Exercise description ->
Copy all of the entries below word for word, without changing any line.

Given records ->
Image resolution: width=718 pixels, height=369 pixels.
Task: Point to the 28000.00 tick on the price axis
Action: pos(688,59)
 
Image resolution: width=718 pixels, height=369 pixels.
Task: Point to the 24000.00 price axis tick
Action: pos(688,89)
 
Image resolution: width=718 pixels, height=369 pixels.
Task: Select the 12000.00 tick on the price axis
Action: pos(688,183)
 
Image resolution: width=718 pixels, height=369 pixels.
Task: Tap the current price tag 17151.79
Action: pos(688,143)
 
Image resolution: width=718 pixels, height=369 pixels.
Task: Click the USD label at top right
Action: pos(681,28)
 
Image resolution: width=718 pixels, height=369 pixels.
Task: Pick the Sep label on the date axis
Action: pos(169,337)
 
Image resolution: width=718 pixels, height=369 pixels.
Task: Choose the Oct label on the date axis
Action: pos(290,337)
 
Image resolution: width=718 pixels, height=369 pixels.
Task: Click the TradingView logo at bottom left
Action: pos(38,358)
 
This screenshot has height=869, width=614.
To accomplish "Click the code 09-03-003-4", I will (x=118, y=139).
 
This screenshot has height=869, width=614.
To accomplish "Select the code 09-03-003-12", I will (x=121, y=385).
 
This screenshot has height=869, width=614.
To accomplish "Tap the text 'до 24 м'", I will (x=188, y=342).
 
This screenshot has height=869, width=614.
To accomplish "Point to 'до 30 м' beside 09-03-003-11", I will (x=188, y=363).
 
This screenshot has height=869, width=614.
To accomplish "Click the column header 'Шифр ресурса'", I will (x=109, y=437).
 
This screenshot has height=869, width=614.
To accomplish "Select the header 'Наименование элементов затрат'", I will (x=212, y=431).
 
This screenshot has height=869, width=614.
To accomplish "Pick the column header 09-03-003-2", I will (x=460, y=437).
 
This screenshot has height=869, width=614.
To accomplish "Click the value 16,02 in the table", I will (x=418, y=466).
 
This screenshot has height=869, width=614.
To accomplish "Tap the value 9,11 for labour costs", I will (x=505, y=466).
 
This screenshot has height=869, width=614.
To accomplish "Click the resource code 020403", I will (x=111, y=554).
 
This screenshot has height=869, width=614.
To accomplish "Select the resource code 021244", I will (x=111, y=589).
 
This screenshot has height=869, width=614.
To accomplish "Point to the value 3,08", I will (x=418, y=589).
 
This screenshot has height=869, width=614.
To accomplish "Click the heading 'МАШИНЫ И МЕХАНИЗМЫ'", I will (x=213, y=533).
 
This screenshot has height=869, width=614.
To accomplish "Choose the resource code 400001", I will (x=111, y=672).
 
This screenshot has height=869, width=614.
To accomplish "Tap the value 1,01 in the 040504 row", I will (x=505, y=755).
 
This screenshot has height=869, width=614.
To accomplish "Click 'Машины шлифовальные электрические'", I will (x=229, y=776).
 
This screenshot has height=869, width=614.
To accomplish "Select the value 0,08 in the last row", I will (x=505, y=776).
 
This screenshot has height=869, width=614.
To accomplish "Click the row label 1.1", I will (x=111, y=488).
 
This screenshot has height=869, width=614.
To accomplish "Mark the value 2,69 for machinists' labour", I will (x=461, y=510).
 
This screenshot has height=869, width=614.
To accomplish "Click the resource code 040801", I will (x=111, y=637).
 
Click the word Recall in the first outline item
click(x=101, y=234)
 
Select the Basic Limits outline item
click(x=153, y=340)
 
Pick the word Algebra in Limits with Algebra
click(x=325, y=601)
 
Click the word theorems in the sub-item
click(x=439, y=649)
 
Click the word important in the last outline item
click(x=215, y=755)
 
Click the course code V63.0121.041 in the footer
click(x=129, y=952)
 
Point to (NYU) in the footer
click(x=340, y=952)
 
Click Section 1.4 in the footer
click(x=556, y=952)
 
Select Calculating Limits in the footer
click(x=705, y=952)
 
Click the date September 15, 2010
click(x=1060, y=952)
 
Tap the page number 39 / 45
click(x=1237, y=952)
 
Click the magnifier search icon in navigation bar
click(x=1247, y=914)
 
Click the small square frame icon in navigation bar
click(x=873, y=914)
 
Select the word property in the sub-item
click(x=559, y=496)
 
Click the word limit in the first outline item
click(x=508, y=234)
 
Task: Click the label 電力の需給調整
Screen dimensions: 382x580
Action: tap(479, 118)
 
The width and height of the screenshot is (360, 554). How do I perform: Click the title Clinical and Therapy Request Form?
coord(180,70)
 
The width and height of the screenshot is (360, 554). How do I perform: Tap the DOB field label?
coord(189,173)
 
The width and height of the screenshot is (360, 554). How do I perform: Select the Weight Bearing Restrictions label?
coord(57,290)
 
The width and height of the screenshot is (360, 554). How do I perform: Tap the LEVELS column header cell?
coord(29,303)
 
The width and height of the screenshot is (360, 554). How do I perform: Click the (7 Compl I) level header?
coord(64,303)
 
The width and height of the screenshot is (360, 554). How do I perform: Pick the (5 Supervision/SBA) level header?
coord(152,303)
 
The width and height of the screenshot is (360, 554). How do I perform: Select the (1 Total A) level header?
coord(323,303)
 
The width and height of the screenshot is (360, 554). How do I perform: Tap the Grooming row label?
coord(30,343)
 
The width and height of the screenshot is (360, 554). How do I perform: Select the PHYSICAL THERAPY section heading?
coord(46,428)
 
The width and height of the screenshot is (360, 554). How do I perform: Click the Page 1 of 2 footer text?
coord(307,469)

Task output ->
Image resolution: width=718 pixels, height=369 pixels.
Task: Point to the 28000.00 tick on the price axis
Action: pos(688,59)
 
Image resolution: width=718 pixels, height=369 pixels.
Task: Point to the 24000.00 price axis tick
Action: pos(688,89)
 
Image resolution: width=718 pixels, height=369 pixels.
Task: Select the 12000.00 tick on the price axis
Action: pos(688,183)
 
Image resolution: width=718 pixels, height=369 pixels.
Task: Tap the current price tag 17151.79
Action: pos(688,143)
 
Image resolution: width=718 pixels, height=369 pixels.
Task: Click the USD label at top right
Action: pos(681,28)
 
Image resolution: width=718 pixels, height=369 pixels.
Task: Pick the Sep label on the date axis
Action: pos(169,337)
 
Image resolution: width=718 pixels, height=369 pixels.
Task: Choose the Oct label on the date axis
Action: pos(290,337)
 
Image resolution: width=718 pixels, height=369 pixels.
Task: Click the TradingView logo at bottom left
Action: pos(38,358)
 
This screenshot has height=869, width=614.
To accomplish "Click the code 09-03-003-4", I will (x=118, y=139).
 
This screenshot has height=869, width=614.
To accomplish "Select the code 09-03-003-12", I will (x=121, y=385).
 
This screenshot has height=869, width=614.
To accomplish "Tap the text 'до 24 м'", I will (x=188, y=342).
 
This screenshot has height=869, width=614.
To accomplish "Point to 'до 30 м' beside 09-03-003-11", I will (x=188, y=363).
 
This screenshot has height=869, width=614.
To accomplish "Click the column header 'Шифр ресурса'", I will (x=109, y=437).
 
This screenshot has height=869, width=614.
To accomplish "Select the header 'Наименование элементов затрат'", I will (x=212, y=431).
 
This screenshot has height=869, width=614.
To accomplish "Pick the column header 09-03-003-2", I will (x=460, y=437).
 
This screenshot has height=869, width=614.
To accomplish "Click the value 16,02 in the table", I will (x=418, y=466).
 
This screenshot has height=869, width=614.
To accomplish "Tap the value 9,11 for labour costs", I will (x=505, y=466).
 
This screenshot has height=869, width=614.
To accomplish "Click the resource code 020403", I will (x=111, y=554).
 
This screenshot has height=869, width=614.
To accomplish "Select the resource code 021244", I will (x=111, y=589).
 
This screenshot has height=869, width=614.
To accomplish "Point to the value 3,08", I will (x=418, y=589).
 
This screenshot has height=869, width=614.
To accomplish "Click the heading 'МАШИНЫ И МЕХАНИЗМЫ'", I will (x=213, y=533).
 
This screenshot has height=869, width=614.
To accomplish "Choose the resource code 400001", I will (x=111, y=672).
 
This screenshot has height=869, width=614.
To accomplish "Tap the value 1,01 in the 040504 row", I will (x=505, y=755).
 
This screenshot has height=869, width=614.
To accomplish "Click 'Машины шлифовальные электрические'", I will (x=229, y=776).
 
This screenshot has height=869, width=614.
To accomplish "Select the value 0,08 in the last row", I will (x=505, y=776).
 
This screenshot has height=869, width=614.
To accomplish "Click the row label 1.1", I will (x=111, y=488).
 
This screenshot has height=869, width=614.
To accomplish "Mark the value 2,69 for machinists' labour", I will (x=461, y=510).
 
This screenshot has height=869, width=614.
To accomplish "Click the resource code 040801", I will (x=111, y=637).
 
Click the word Recall in the first outline item
click(x=101, y=234)
 
Select the Basic Limits outline item
click(x=153, y=340)
 
Pick the word Algebra in Limits with Algebra
click(x=325, y=601)
 
Click the word theorems in the sub-item
click(x=439, y=649)
 
Click the word important in the last outline item
click(x=215, y=755)
 
Click the course code V63.0121.041 in the footer
click(x=129, y=952)
 
Point to (NYU) in the footer
click(x=340, y=952)
 
Click Section 1.4 in the footer
click(x=556, y=952)
 
Select Calculating Limits in the footer
click(x=705, y=952)
 
Click the date September 15, 2010
click(x=1060, y=952)
 
Tap the page number 39 / 45
click(x=1237, y=952)
 
Click the magnifier search icon in navigation bar
click(x=1247, y=914)
 
Click the small square frame icon in navigation bar
click(x=873, y=914)
 
Select the word property in the sub-item
click(x=559, y=496)
 
Click the word limit in the first outline item
click(x=508, y=234)
 
Task: Click the label 電力の需給調整
Screen dimensions: 382x580
Action: tap(479, 118)
 
The width and height of the screenshot is (360, 554). How do I perform: Click the title Clinical and Therapy Request Form?
coord(180,70)
 
The width and height of the screenshot is (360, 554). How do I perform: Tap the DOB field label?
coord(189,173)
 
The width and height of the screenshot is (360, 554). How do I perform: Select the Weight Bearing Restrictions label?
coord(57,290)
 
The width and height of the screenshot is (360, 554). How do I perform: Tap the LEVELS column header cell?
coord(29,303)
 
The width and height of the screenshot is (360, 554). How do I perform: Click the (7 Compl I) level header?
coord(64,303)
 
The width and height of the screenshot is (360, 554). How do I perform: Pick the (5 Supervision/SBA) level header?
coord(152,303)
 
The width and height of the screenshot is (360, 554). How do I perform: Select the (1 Total A) level header?
coord(323,303)
 
The width and height of the screenshot is (360, 554). How do I perform: Tap the Grooming row label?
coord(30,343)
 
The width and height of the screenshot is (360, 554). How do I perform: Select the PHYSICAL THERAPY section heading?
coord(46,428)
 
The width and height of the screenshot is (360, 554). How do I perform: Click the Page 1 of 2 footer text?
coord(307,469)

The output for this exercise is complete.